Die Buchnominierung wird gleich auf der ersten Seite verdeutlicht, denn man erkennt darin die Liebe zur deutschen Sprache, die Liebe zu den Buchstaben. Ein Datum erscheint als Wort, was in der heutigen Literatur eher eine Seltenheit geworden ist, und auch die Rechtschreibung wird durchgängig akribisch eingehalten.

Im leichten Schreibstil beginnt der Autor mit einem Rückblick in die Kindheit des Protagonisten, verzichtet aber leider auf die Anführungszeichen in der wörtlichen Rede, was zwischenzeitlich den Lesefluss etwas beeinträchtigt. Durch den Blick in die Vergangenheit erzeugt der Autor sofort Mitgefühl. Der Leser fiebert mit dem Leiden jungen Mannes mit, kann den Groll auf die Eltern nachvollziehen, die egoistisch ihren Lebenstraum erfüllen, und ihre Söhne im Stich lassen.

Spannende 188 Seiten, wobei ich das Buch kaum weglegen mochte.

Meine Gedanken

Die Einleitung in das Thema des Buches gewährt dem Leser einen Einblick in das Leben des Protagonisten. Es beginnt mit dem Geburtstag, an dem NC, der eigentlich Nies heißt, auf einen relativ frühen Anruf seines Bruders hofft, damit er schnell auflegen kann. Der Rückblick packte mich gewinnbringend in die Sorgen und Probleme des 31-Jährigen.
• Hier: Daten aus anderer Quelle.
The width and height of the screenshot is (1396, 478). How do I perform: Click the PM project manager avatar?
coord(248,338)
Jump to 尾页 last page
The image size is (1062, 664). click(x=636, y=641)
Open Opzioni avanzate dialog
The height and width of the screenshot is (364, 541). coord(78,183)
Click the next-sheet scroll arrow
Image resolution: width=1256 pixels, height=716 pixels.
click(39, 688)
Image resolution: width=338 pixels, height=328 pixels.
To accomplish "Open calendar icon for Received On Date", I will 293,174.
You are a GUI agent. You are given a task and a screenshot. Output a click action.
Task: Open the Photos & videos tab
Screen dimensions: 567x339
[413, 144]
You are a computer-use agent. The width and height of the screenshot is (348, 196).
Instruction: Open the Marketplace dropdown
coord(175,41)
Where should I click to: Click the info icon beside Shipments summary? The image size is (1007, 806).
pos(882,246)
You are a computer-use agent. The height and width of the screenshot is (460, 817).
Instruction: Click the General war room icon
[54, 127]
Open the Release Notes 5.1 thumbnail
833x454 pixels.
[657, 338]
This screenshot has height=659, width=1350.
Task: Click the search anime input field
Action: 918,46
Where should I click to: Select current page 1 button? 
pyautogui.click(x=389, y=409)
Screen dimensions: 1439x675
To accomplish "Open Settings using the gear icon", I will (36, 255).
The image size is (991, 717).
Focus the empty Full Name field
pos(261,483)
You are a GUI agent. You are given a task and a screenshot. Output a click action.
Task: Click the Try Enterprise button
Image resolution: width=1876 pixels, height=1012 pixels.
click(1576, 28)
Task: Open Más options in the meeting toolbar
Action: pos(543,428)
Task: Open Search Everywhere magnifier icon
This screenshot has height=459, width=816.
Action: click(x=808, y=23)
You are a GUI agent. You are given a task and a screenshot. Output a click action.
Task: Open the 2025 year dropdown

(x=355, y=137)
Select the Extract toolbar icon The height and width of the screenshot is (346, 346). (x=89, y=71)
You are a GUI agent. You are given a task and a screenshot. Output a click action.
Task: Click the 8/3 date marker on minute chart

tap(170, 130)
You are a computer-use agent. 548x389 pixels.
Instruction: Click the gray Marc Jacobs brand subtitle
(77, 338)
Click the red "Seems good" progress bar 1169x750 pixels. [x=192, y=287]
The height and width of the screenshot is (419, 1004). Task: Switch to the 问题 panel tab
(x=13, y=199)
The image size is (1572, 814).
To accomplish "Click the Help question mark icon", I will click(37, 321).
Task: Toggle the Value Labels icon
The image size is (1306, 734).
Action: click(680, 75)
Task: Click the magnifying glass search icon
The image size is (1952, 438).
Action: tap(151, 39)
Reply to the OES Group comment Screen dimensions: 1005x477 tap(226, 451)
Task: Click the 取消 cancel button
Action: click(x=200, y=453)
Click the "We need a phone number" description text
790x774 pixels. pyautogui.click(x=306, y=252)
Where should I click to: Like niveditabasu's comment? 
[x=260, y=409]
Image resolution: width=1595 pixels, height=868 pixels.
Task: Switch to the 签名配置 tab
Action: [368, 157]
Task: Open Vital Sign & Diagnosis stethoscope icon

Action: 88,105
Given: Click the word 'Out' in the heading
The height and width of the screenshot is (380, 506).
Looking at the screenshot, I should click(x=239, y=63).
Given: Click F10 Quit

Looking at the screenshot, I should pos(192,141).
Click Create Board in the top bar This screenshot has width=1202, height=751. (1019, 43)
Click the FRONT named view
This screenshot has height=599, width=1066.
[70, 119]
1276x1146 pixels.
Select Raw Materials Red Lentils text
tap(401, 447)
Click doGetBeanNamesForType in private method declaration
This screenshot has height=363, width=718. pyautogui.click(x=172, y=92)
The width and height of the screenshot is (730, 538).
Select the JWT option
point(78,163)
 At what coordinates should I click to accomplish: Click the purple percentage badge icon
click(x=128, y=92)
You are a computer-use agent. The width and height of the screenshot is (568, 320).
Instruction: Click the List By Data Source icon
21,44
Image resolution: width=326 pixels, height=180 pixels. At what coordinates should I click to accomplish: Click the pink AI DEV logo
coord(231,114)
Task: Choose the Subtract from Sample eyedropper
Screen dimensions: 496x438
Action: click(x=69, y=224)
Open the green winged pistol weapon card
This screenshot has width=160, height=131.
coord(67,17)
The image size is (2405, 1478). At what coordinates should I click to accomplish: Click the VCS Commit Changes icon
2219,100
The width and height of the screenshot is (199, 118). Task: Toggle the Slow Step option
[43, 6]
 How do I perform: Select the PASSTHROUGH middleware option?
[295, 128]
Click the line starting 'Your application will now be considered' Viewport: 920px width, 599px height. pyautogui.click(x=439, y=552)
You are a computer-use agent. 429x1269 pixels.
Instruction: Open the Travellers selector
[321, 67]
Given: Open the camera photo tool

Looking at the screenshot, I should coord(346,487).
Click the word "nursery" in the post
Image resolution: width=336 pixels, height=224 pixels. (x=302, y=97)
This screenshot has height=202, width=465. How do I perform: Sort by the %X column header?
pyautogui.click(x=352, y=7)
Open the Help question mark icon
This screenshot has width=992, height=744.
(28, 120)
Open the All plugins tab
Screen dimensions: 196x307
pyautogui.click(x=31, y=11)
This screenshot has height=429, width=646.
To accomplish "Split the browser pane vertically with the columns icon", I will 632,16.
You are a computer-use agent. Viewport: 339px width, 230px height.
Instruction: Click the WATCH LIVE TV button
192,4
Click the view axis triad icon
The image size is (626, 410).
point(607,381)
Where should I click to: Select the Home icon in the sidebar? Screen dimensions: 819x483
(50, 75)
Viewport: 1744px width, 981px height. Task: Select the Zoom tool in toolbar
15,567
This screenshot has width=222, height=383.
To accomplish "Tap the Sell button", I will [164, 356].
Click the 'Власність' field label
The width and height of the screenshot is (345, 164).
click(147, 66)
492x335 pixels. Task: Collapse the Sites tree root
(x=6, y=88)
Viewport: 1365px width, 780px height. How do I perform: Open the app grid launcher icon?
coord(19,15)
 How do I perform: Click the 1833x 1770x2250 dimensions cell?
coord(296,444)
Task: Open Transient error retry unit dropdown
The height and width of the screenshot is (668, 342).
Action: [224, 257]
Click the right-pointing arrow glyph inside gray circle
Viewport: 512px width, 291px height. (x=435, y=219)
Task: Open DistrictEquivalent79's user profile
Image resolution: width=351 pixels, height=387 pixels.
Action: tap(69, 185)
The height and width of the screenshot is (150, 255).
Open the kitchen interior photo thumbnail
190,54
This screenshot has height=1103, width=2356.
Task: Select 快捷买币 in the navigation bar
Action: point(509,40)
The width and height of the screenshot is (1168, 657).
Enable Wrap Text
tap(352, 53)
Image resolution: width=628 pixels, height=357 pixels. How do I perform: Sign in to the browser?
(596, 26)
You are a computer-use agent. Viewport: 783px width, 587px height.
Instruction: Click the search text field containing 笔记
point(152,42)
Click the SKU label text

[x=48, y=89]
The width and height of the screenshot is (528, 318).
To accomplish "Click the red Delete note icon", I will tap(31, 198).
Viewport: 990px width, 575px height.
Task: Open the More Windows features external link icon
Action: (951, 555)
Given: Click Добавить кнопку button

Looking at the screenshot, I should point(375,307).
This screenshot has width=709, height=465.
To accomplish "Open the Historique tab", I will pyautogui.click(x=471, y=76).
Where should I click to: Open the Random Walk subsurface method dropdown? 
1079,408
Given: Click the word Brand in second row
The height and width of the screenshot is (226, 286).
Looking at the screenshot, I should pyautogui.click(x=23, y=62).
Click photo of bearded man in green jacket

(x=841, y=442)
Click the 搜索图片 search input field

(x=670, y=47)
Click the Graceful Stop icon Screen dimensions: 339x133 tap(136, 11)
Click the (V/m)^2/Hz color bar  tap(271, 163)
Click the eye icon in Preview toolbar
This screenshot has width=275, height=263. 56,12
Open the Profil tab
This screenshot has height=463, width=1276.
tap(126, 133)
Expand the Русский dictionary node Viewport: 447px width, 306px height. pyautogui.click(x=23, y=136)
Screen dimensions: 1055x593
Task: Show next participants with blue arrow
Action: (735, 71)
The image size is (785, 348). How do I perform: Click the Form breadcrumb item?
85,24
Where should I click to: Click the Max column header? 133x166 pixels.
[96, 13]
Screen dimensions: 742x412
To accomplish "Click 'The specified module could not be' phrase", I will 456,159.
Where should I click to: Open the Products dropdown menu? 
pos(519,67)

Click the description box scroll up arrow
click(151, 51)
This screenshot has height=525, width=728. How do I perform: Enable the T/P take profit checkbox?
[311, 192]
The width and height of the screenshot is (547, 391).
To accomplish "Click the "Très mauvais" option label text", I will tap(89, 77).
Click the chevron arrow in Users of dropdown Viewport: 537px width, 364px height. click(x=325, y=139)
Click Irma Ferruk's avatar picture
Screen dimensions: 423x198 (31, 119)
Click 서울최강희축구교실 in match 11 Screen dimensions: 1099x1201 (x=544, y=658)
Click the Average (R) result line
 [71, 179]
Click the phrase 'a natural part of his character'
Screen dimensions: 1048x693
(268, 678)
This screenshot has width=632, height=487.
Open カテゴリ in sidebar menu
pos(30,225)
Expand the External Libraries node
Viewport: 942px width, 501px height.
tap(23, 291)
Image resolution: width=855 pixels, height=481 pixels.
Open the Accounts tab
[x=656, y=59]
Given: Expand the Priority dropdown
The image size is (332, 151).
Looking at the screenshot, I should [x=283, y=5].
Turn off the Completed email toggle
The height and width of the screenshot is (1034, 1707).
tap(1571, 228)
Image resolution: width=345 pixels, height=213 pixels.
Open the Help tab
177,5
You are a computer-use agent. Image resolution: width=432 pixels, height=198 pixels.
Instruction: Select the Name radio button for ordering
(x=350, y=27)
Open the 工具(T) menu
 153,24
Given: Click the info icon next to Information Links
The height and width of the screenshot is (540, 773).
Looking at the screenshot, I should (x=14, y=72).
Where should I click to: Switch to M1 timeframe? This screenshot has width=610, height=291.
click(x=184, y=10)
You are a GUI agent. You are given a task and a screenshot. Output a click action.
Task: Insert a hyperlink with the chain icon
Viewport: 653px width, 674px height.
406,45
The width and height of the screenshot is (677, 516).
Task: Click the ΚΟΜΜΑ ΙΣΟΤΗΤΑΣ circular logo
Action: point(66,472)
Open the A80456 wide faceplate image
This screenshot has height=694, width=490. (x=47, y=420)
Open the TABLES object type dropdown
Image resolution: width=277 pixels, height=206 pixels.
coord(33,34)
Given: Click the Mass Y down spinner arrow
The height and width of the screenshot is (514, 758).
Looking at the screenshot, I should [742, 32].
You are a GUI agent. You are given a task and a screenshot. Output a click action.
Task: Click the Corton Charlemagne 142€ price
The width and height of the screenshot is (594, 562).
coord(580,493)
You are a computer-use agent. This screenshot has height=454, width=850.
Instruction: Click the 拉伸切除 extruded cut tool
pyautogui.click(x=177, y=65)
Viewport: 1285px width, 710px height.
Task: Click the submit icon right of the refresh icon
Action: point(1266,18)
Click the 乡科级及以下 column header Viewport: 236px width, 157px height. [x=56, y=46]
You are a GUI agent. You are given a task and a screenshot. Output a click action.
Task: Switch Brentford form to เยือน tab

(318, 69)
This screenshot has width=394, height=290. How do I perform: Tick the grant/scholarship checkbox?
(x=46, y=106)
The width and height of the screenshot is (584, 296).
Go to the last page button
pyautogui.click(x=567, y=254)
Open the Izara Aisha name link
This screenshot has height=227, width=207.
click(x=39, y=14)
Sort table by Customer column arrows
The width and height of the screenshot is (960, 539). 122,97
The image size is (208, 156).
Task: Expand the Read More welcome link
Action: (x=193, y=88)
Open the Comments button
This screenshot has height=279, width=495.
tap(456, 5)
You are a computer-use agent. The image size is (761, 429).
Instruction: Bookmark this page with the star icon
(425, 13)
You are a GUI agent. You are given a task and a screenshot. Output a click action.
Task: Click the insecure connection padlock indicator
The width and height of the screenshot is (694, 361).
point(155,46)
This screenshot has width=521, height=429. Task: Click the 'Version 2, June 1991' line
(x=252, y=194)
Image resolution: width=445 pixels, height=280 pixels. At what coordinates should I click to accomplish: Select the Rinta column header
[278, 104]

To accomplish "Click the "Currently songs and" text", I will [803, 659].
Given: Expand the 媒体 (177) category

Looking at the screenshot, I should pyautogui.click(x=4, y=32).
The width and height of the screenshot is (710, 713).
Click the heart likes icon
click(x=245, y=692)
Dass die Eltern nach Kanada ausgewandert sind, ohne ihn und seinem fünf Jahre älteren Bruder, als er gerade einmal 13 Jahre jung war, ließ mich nicht mehr los. Dabei blieben Fragen offen, was sich die Eltern dabei gedacht haben, ihre Kinder allein zurückzulassen, wohingegen ich mir nicht vorstellen kann, dass die deutsche Bildung der Hauptgrund dafür gewesen sein soll. Man spürt keinerlei Gewissensbisse oder Ängste über die Zukunft der Söhne, was mich nur kopfschüttelnd nach Antwort suchen ließ. Oder wie der Bruder diese Situation empfindet, da er selbst gerade 18 Jahre alt ist, eine Ausbildung als Bankkaufmann beginnt und sich nebenher um einen pubertierenden Jungen kümmern muss. Ziemlich viel Verantwortung für einen jungen Erwachsenen. Trotzdem hat er sein Ziel erreicht, ist allerdings auch ausgewandert und nach London gezogen, während NC im Nirwana planlos herumschwirrt. Die Rolle der Eltern und des Bruders kommen hier viel zu kurz. Fragend sucht der Leser nach Antwort, die er nicht bekommt.

 

Die parataktischen Sätze sowie die allwissende Erzählweise deuten darauf hin, dass NC kompliziert handelt und denkt, aber auch hier gibt es keine Hinweise, weshalb er seinen Job verloren hat und welche präzisen Gründe er gegen seine Eltern hegt. Man kann sich dies als Leser nur denken, weil man sich selbst auch im Stich gelassen fühlen würde, wenn man allein mit dem Bruder Erwachsen werden soll.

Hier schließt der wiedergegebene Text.